Antes, había certezas que sabíamos que iban a durar para toda la vida. El matrimonio, el trabajo, la familia o el lugar de residencia eran elementos que ayudaban a que un ser humano se enraizase en algo y tuviese algo a que agarrarse. Además, la estructura social de valores, fuese mejor o peor, no variaba en lo sustancial.

El desarrollo económico y el consecuente proceso de globalización nos han llevado a una sociedad cada vez más mestiza, plural y donde los valores no tienen una única interpretación. Es bueno no fijar en nuestra mente certezas absolutas porque, más allá de lo que vamos a experimentar durante nuestra vida, es la forma de evitar chascos, frustraciones y sufrimiento.

Nuestra psique está concebida para cambios limitados y, por desgracia, hoy tenemos que adaptarnos a cambios repentinos para sobrevivir, tanto en el ámbito laboral como personal. En muchos casos, como nos cuesta adaptarnos a estas situaciones nuevas, experimentamos estrés y esta es la puerta para trastornos si no lo podemos direccionar adecuadamente.

Ante esta situación, el primer desafío es aprender a cuidarnos y buscar formas de canalizar la energía cuando estemos nerviosos. Hay gente a la que le gusta practicar deporte, otra que prefiere practicar meditación y artes marciales y hay aficiones individuales como la pintura o la lectura que pueden servir para centrarnos. Por propia experiencia, lo que sí aconsejo es tener algún tipo de actividad porque, cuando hay mucho tiempo sin hacer nada, la mente tiende a la negatividad.

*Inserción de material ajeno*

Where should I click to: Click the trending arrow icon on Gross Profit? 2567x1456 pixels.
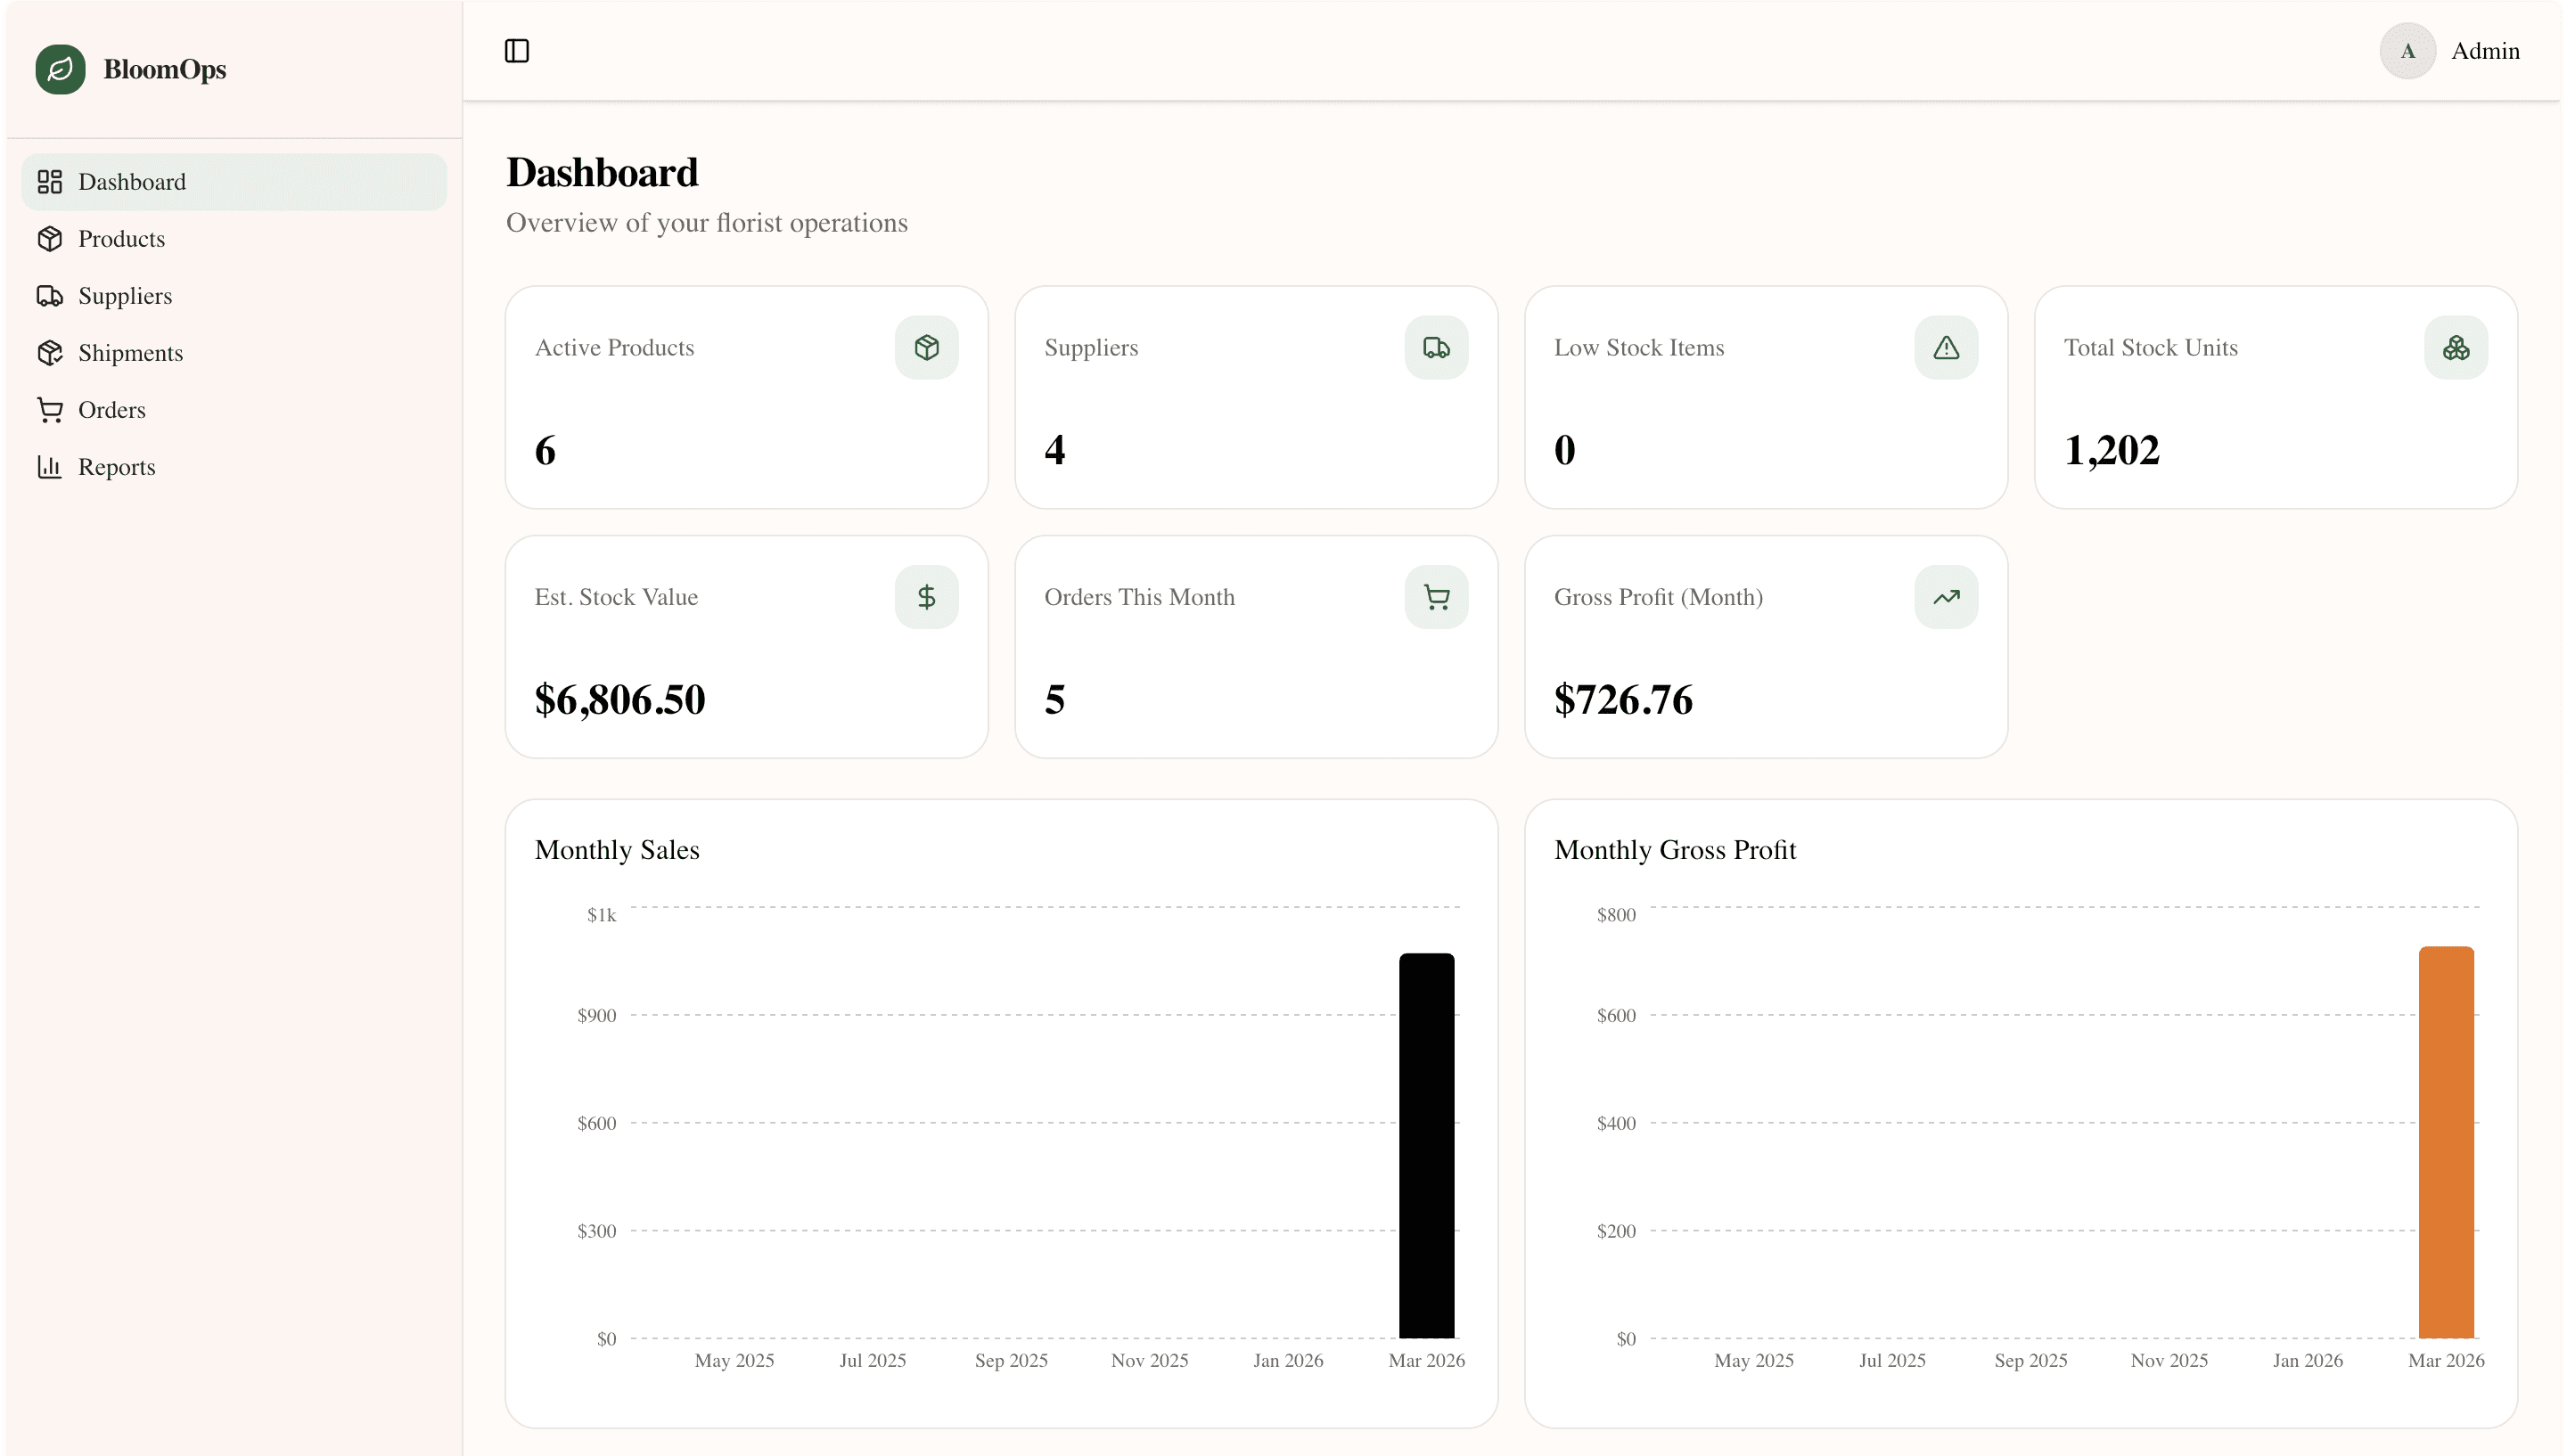(1944, 596)
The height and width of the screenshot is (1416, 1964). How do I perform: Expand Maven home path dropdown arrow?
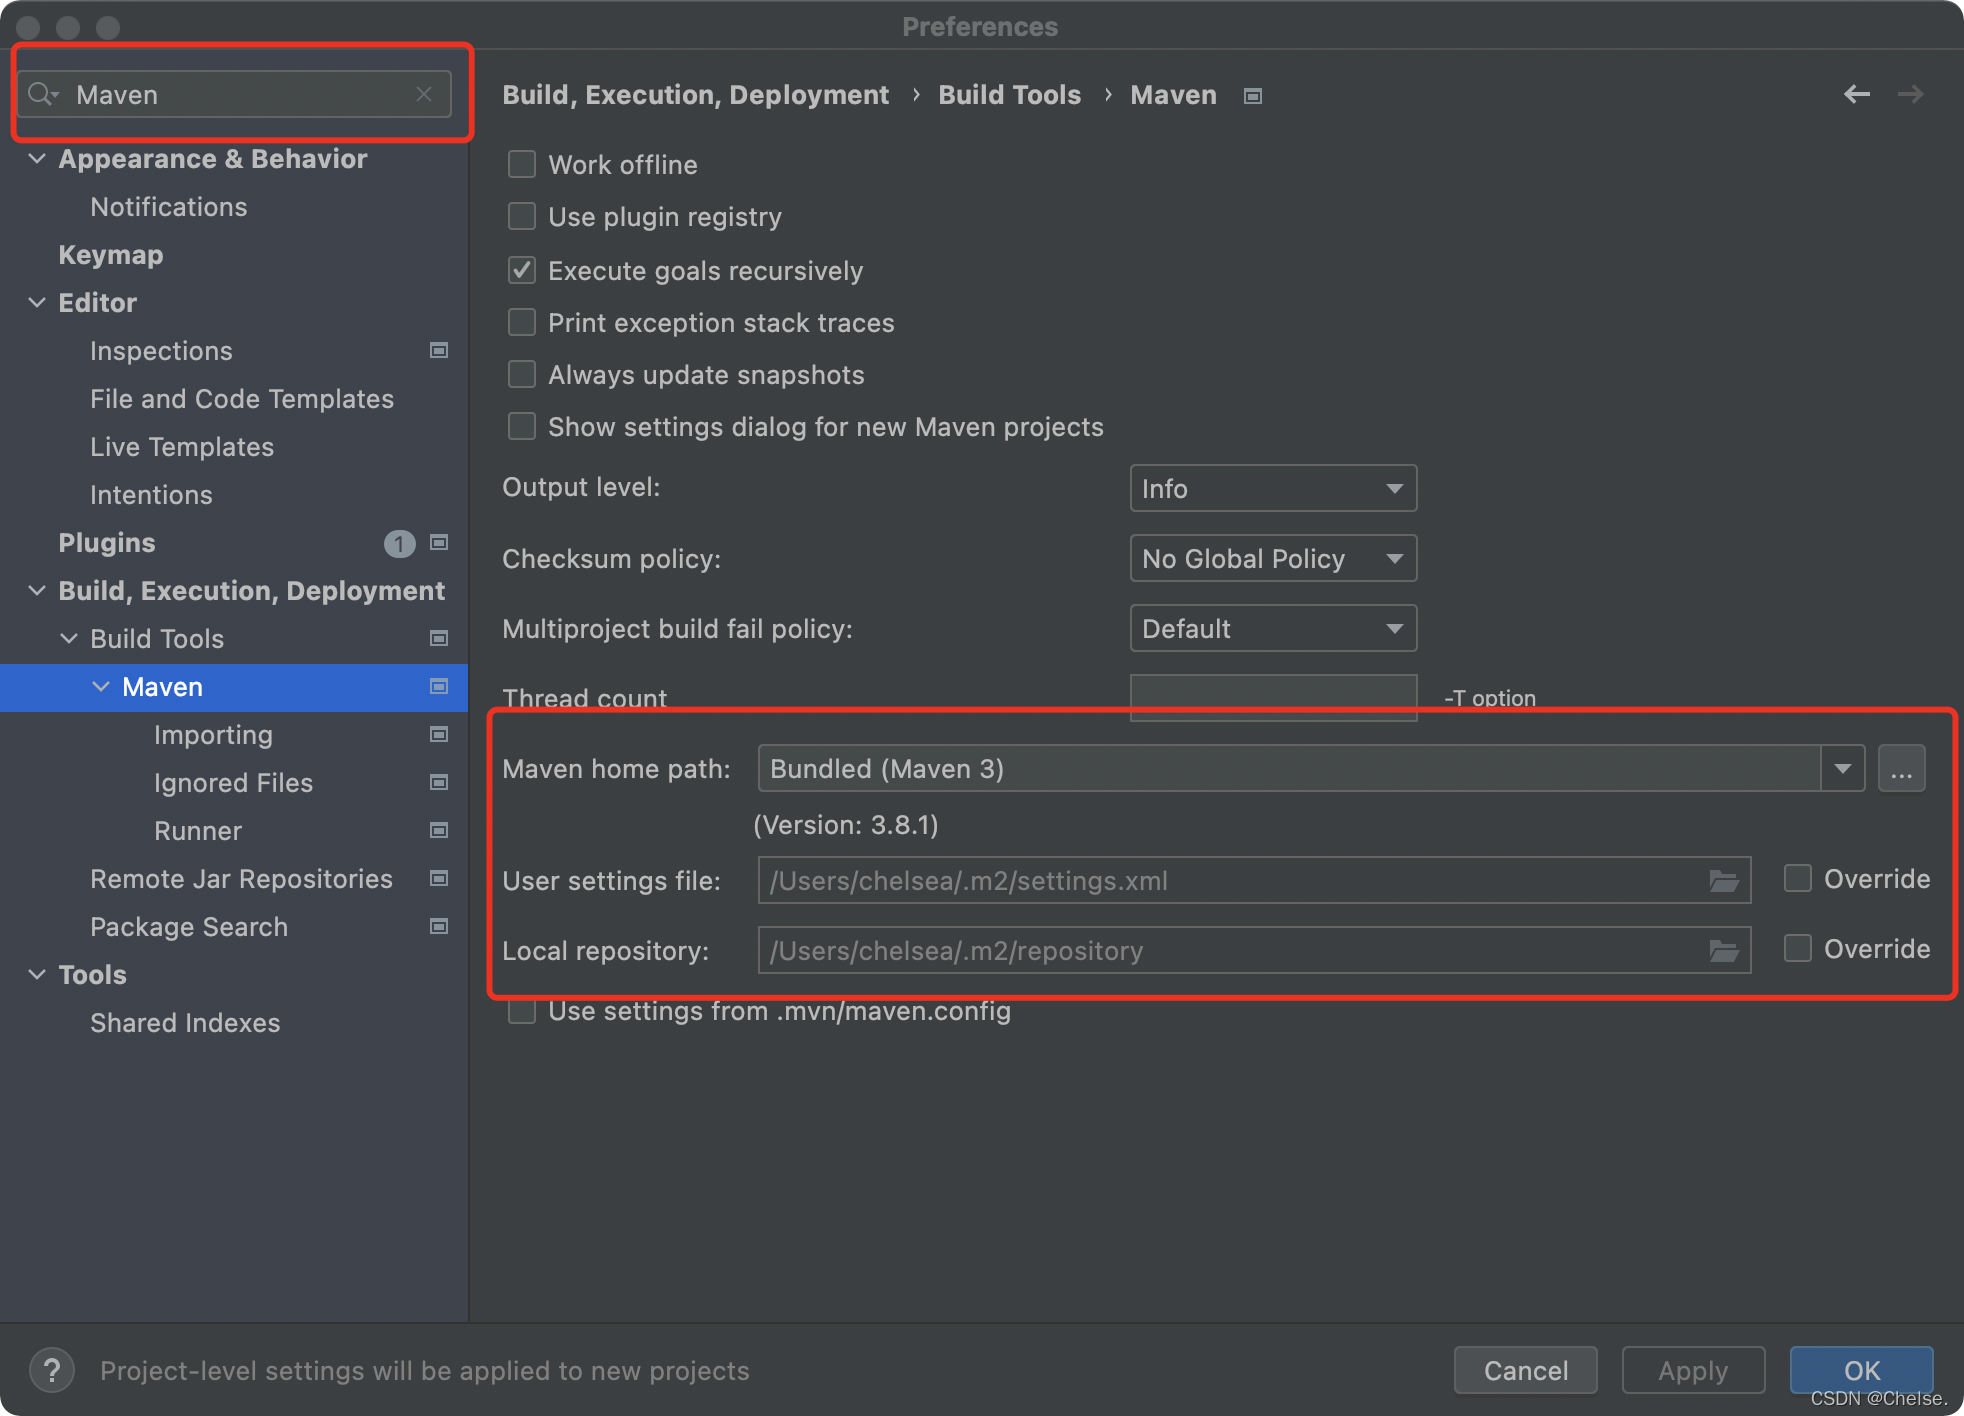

En segundo lugar, y además de adaptarse a aquellas situaciones nuevas de la vida, es importante partir de la base de que no podemos dejar que la realidad nos gobierne a nosotros. Por lo tanto, una forma de canalizar esa energía consiste en focalizarnos en nuevas metas y objetivos personales o laborales. Tener un propósito es una forma de direccionar nuestra energía a donde lo deseamos.

Si seguimos estos consejos, vamos a vivir más tranquilos y felices, utilizando el estrés a nuestro favor. Al final, se trata de canalizar la energía, nunca de reprimir, y hacer de lo que en principio es un aviso de nuestro organismo una oportunidad para nuestro crecimiento personal.